Data ▸

====

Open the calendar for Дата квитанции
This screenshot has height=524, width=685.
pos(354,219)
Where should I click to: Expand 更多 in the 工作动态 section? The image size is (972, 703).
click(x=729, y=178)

====

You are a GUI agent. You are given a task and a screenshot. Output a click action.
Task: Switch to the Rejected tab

====

The expected output is exactly the lines of the listing above between the line holding "You are a GUI" and the line holding "Task: Switch to the Rejected tab", inclusive.

You are a GUI agent. You are given a task and a screenshot. Output a click action.
Task: Switch to the Rejected tab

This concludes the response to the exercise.